PROBLEM → With the pictures omitted, output word for word the lines from the one containing "The width and height of the screenshot is (800, 450)." through the end of the records.

Screenshot grounding data →
*** Begin section ***
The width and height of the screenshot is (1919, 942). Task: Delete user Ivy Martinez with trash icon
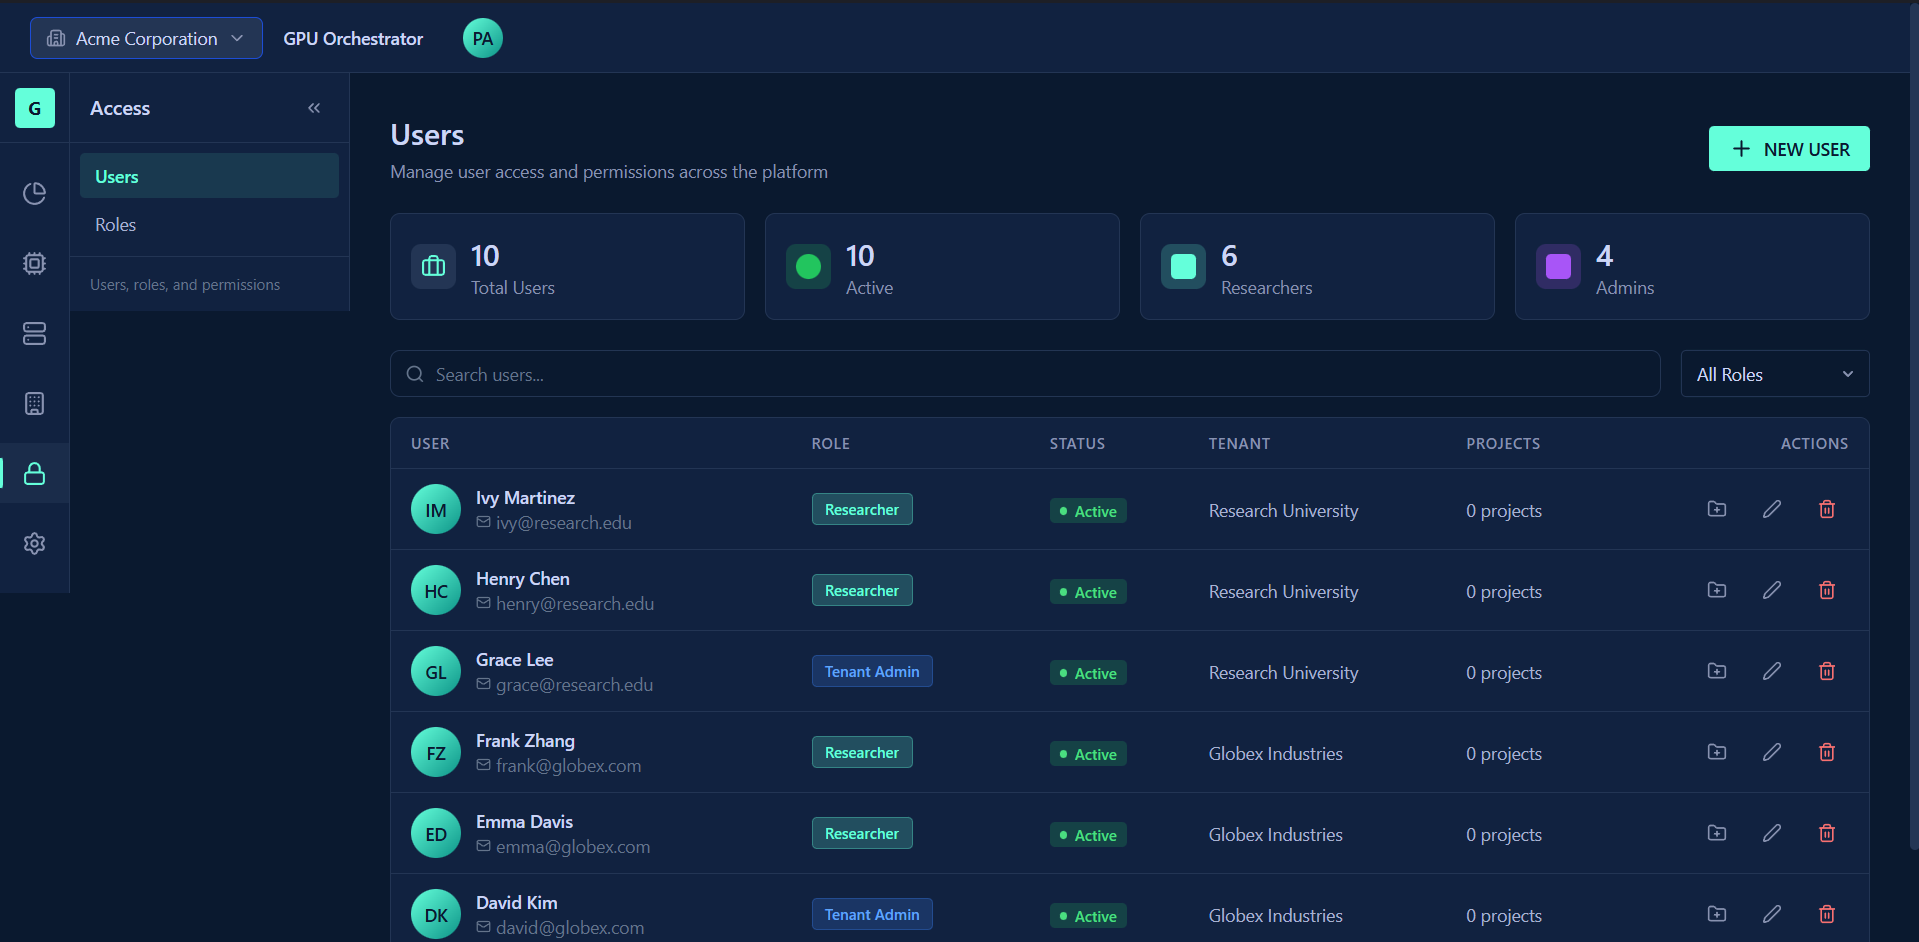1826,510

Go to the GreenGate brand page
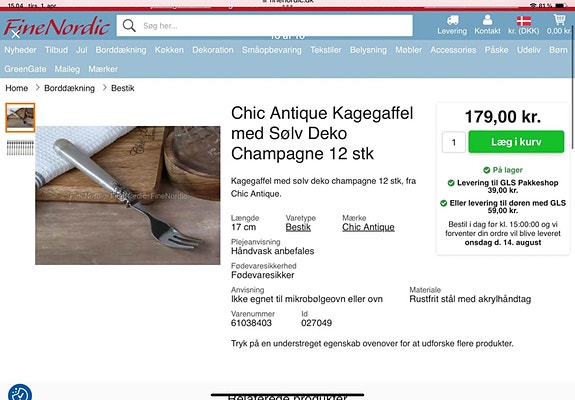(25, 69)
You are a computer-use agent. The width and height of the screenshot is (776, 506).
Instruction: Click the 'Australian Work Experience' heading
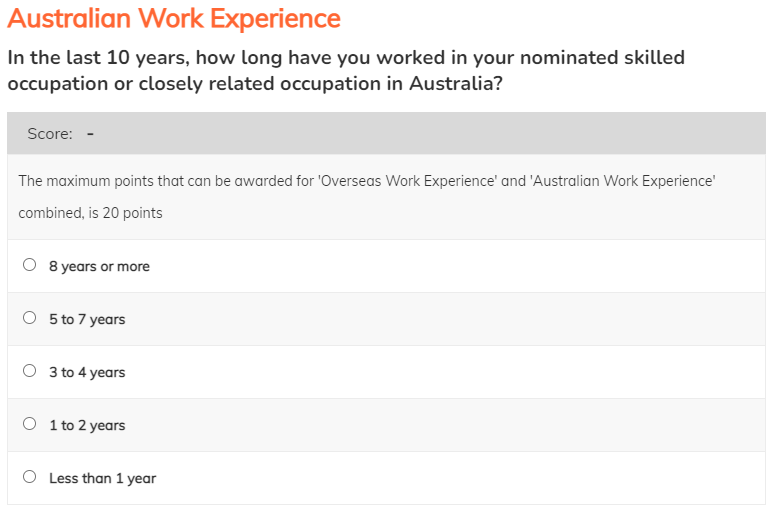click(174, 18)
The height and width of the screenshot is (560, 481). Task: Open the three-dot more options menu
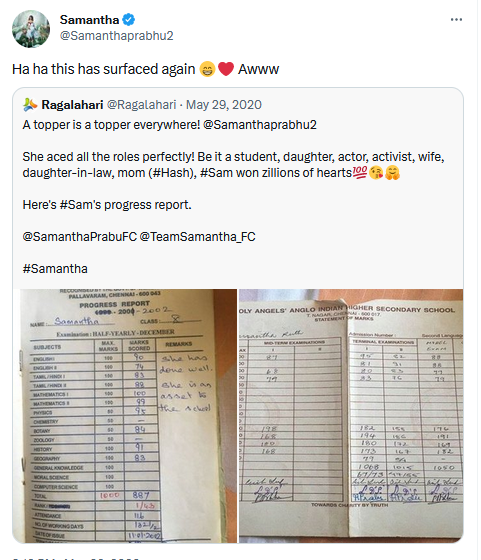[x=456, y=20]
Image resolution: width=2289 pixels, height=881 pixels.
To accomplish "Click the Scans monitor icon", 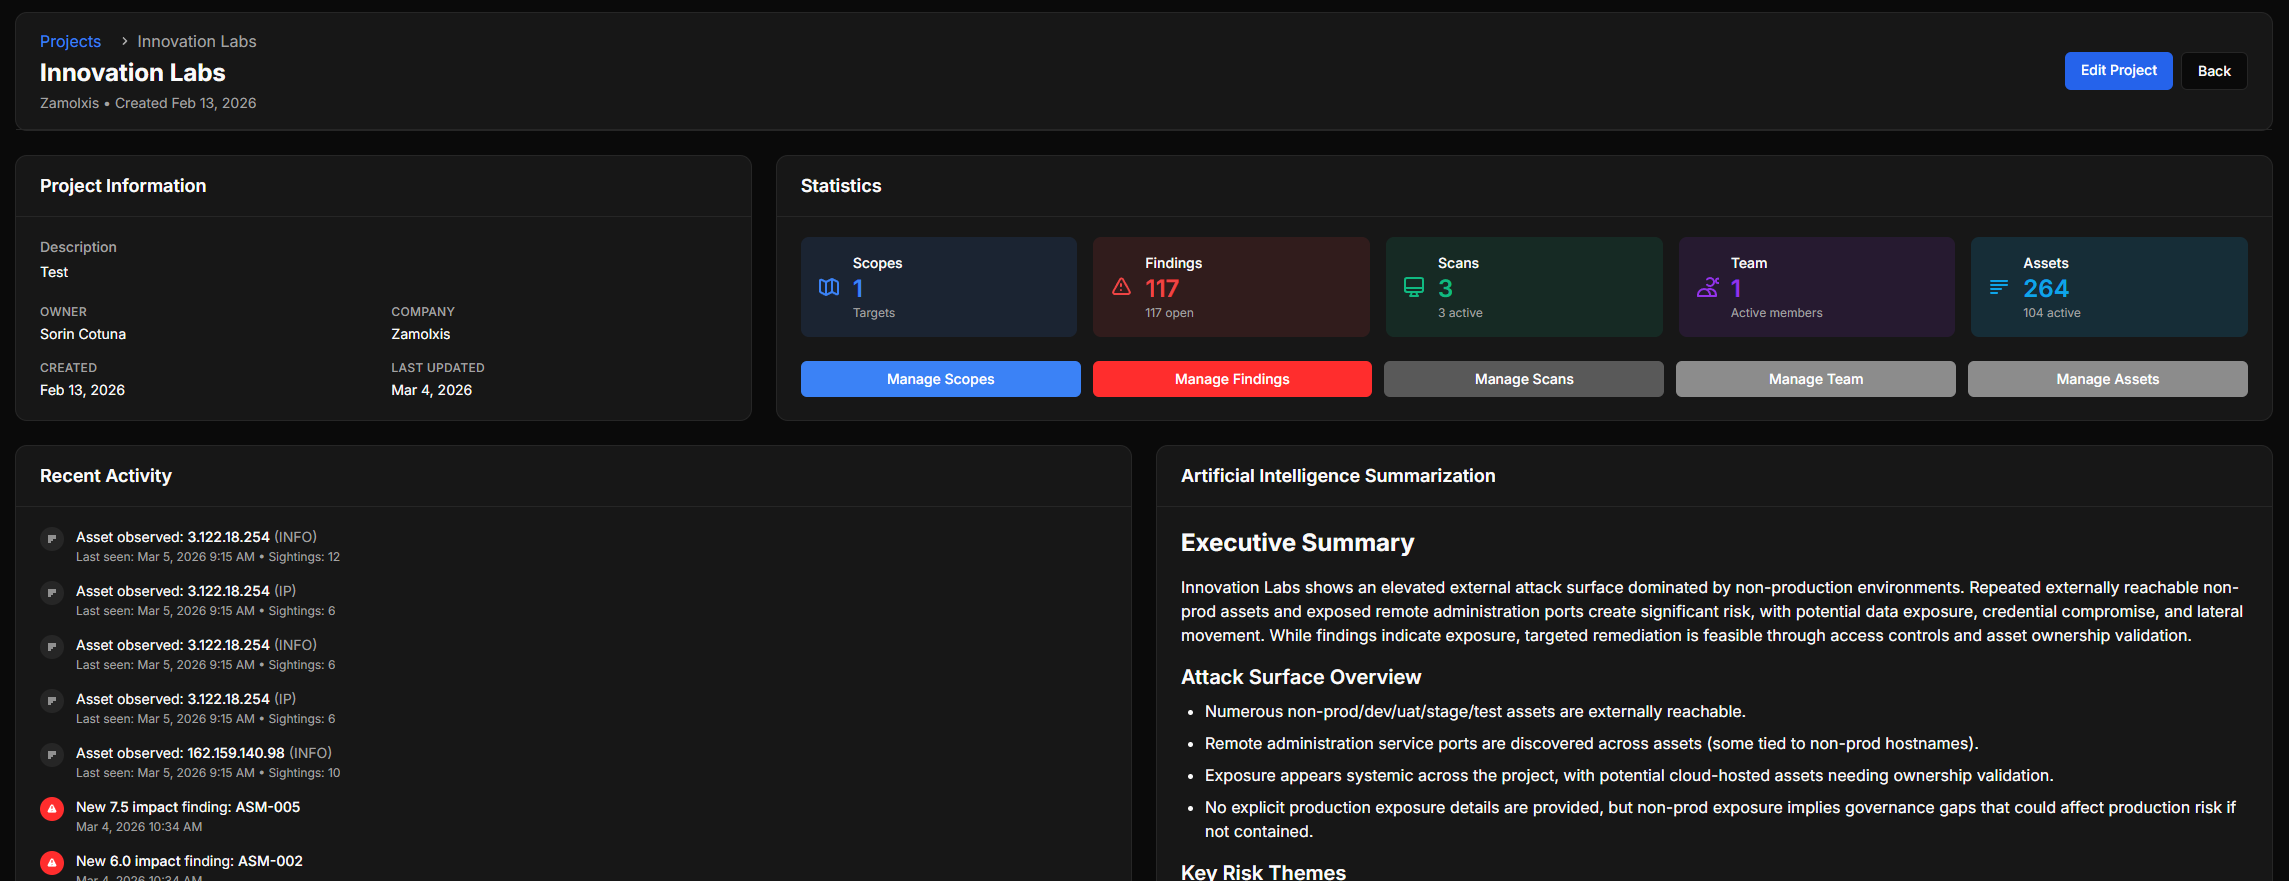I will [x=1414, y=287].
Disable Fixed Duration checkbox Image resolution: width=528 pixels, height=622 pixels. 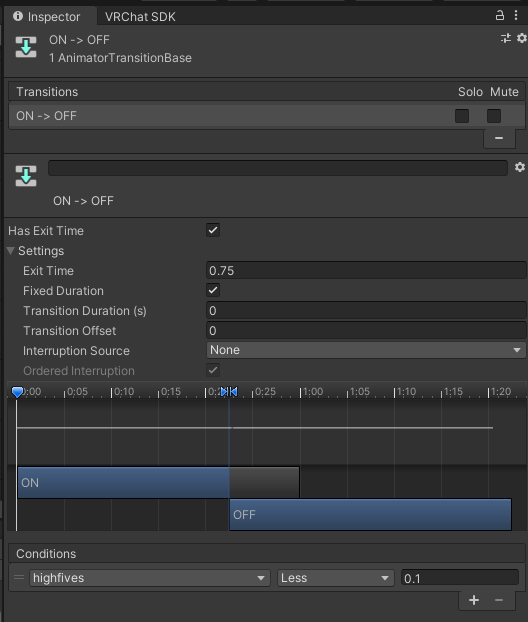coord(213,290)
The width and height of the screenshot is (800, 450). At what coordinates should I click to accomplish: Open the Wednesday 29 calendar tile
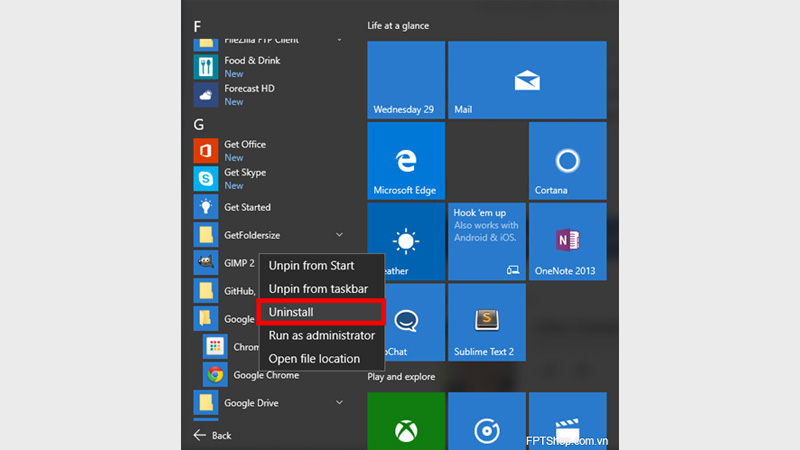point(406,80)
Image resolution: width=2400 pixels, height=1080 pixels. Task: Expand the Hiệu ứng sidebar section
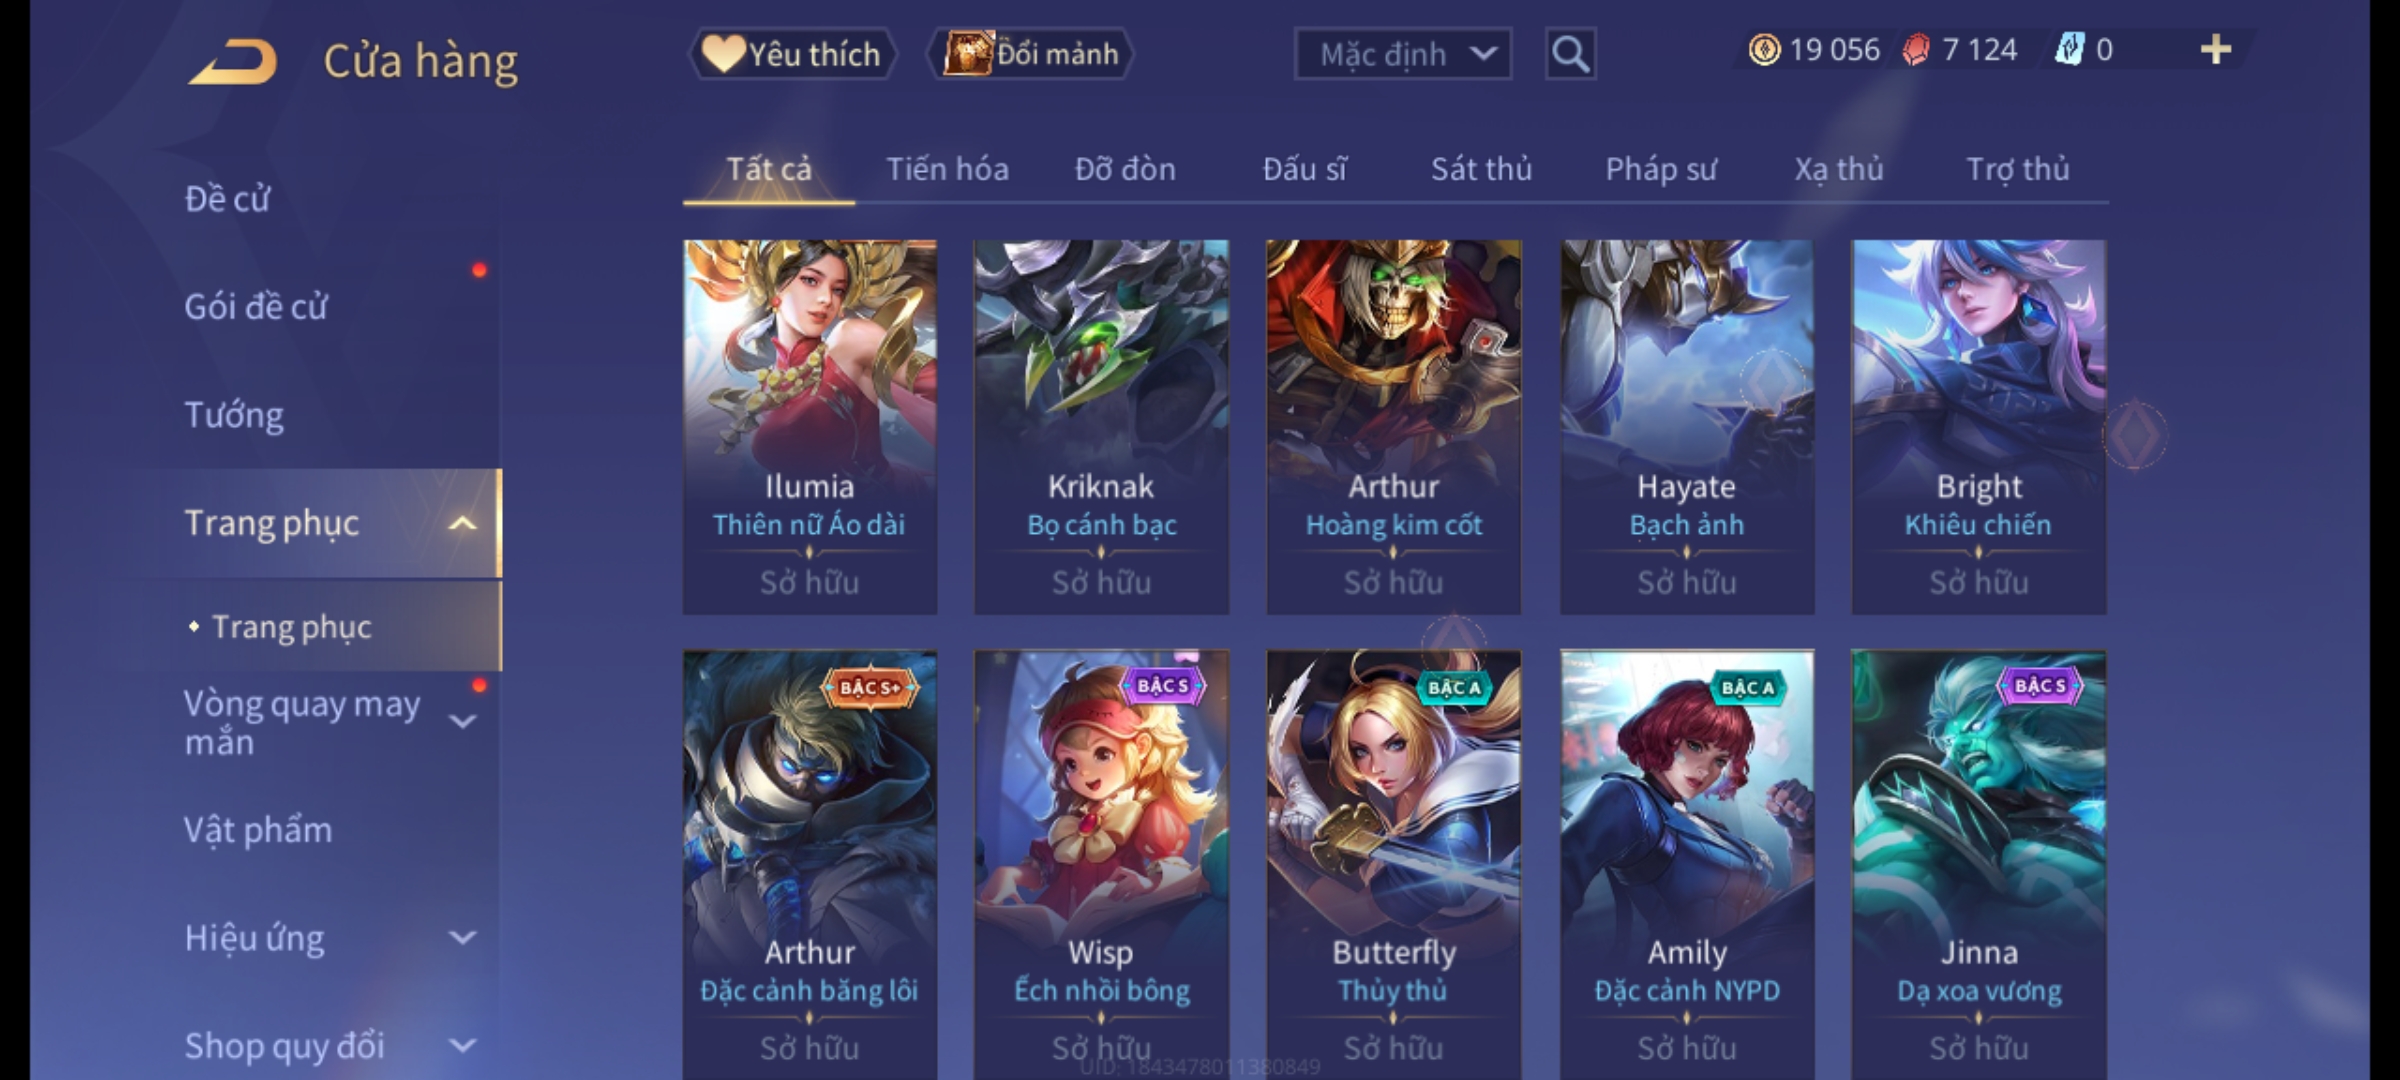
*** End section ***
WRITTEN REPLY →
The width and height of the screenshot is (800, 450). At what coordinates should I click to accomplish: Open the Wednesday 29 calendar tile
point(406,80)
Image resolution: width=2400 pixels, height=1080 pixels. Task: Expand the Hiệu ứng sidebar section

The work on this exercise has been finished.